MailScanner load

[DAve]

Scott Silva wrote:
> DAve spake the following on 8/16/2006 2:19 PM:
>> Scott Silva wrote:
>>> Steve Campbell spake the following on 8/16/2006 1:20 PM:
>>>> Decided to make an intelligent statement this time:
>>>>
>>>> One thing I did find to lower my load average, though, was MimeDefang in
>>>> a look-ahead environment.
>>>>
>>>> Before installing MimeDefang,  I was receiving about 25K messages a day
>>>> per server. Most of those were secondary MX relays, that is, mail sent
>>>> to the secondary MX by spammers, and then relayed to the primary MX or
>>>> mail store. I just use the look-ahead function in MD, nothing else. The
>>>> load average was slowly climbing into the 8+ range and higher as a norm.
>>>> After the install, my message count dropped to around 10K a day, and the
>>>> load average dropped to around 2-3 as a norm. It still shoots up once in
>>>> a while, but nothing like before MD.
>>>>
>>>> Obviously, running MD will add overhead, but the drop of about 60%
>>>> emails needing to be scanned more than made up for that. I then was
>>>> better able to detect more hosts/IP to add to my MTA access file, which
>>>> made things even better.
>>>>
>>>> Another thing to mention is that before and after, mail ran smoothly. It
>>>> just took a little bit longer before installing MD as there were always
>>>> more processes (sendmail) trying to deliver DSN mail and the likes.
>>>>
>>>> This is not an answer for all systems - it's just that I use my MXs in a
>>>> bazaar way (I think). My primary MX for one domain is a secondary MX for
>>>> another domain. The primaries hold the mailboxes for their domain.
>>>>
>>>> No smiley face statements here.
>>>>
>>> That is how I have been doing it. My PHB's will only spring for a
>>> single T-1
>>> line to each site, so to get some decent fallback I had to do it that
>>> way.
>>> Doesn't make much sense to put your secondary on the same end of a
>>> failure.
>>> I was looking at milter-ahead until it stopped being free.
>>> I have been looking for a clear howto for MD to do just what you have.
>>> Do you
>>> have a good example or link to one?
>>> I don't want MD to do anything except the look-ahead.
>> It's only $115 USD, far cheaper than the cost of the hardware it would
>> take to reduce the load the same amount.
>>
>> We currently use the old-free version. But as soon as we need the
>> accessdb configurations we will purchase the new version.
>>
>> DAve
>>
> I think I have the old free version around. You need it and the libsnert from
> the same time, correct?
> 
> 

Yes, we run libsnert-1.40 and milter-ahead-0.8 on two mail gateways. 
Running now at 100k to 120+k refused connections a day with zero 
problems. We don't have any rules in accessdb and we didn't change 
anything except the cache timeout. Overquota mailboxes can bite you when 
the client empties their mailbox and mail is still refused all day. We 
expire the cache quite rapidly now with no ill effects.
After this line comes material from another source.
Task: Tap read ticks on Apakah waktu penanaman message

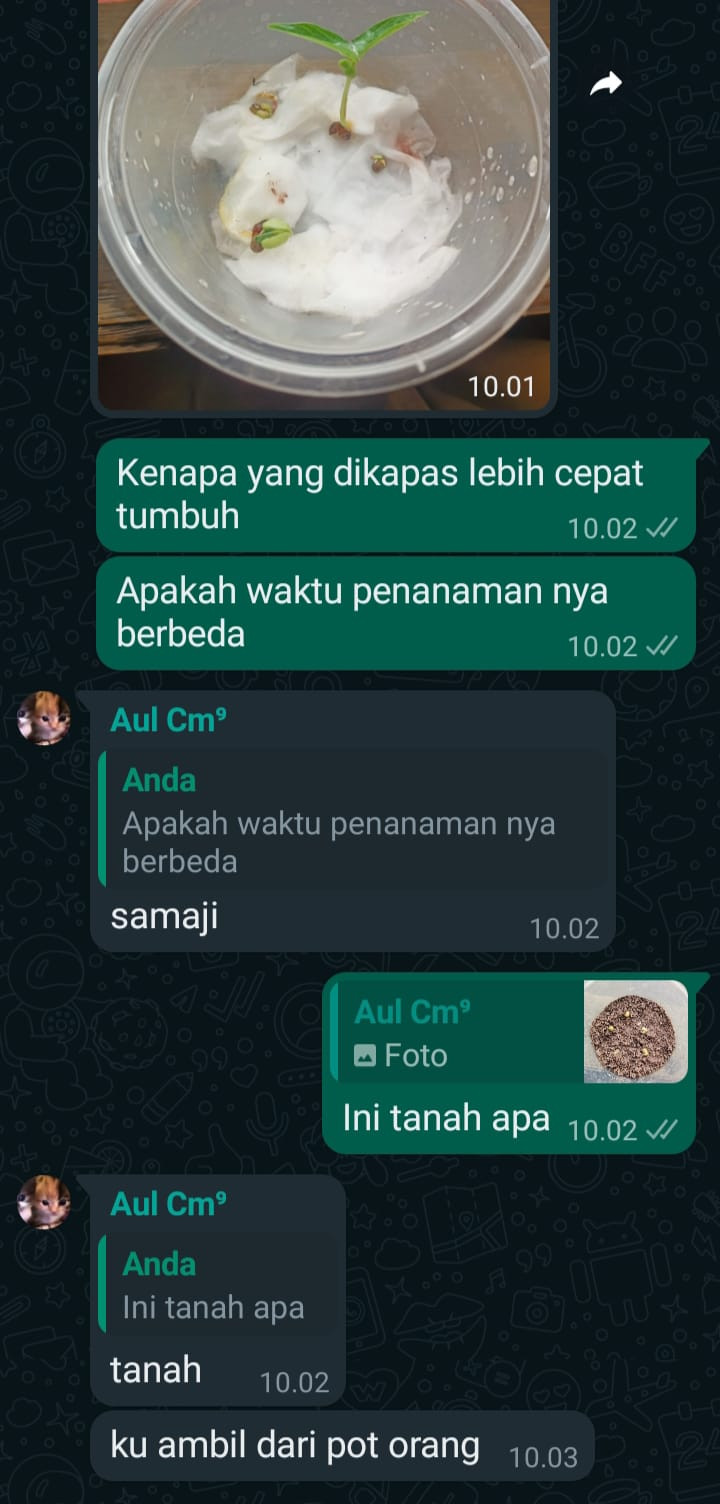Action: point(661,646)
Once we upgrade the gateways we will purchase the full version as I will 
have need of some of the paid for features. Money worth spending IMO, 
it's been trouble free.

DAve

-- 
Three years now I've asked Google why they don't have a
logo change for Memorial Day. Why do they choose to do logos
for other non-international holidays, but nothing for
Veterans?

Maybe they forgot who made that choice possible.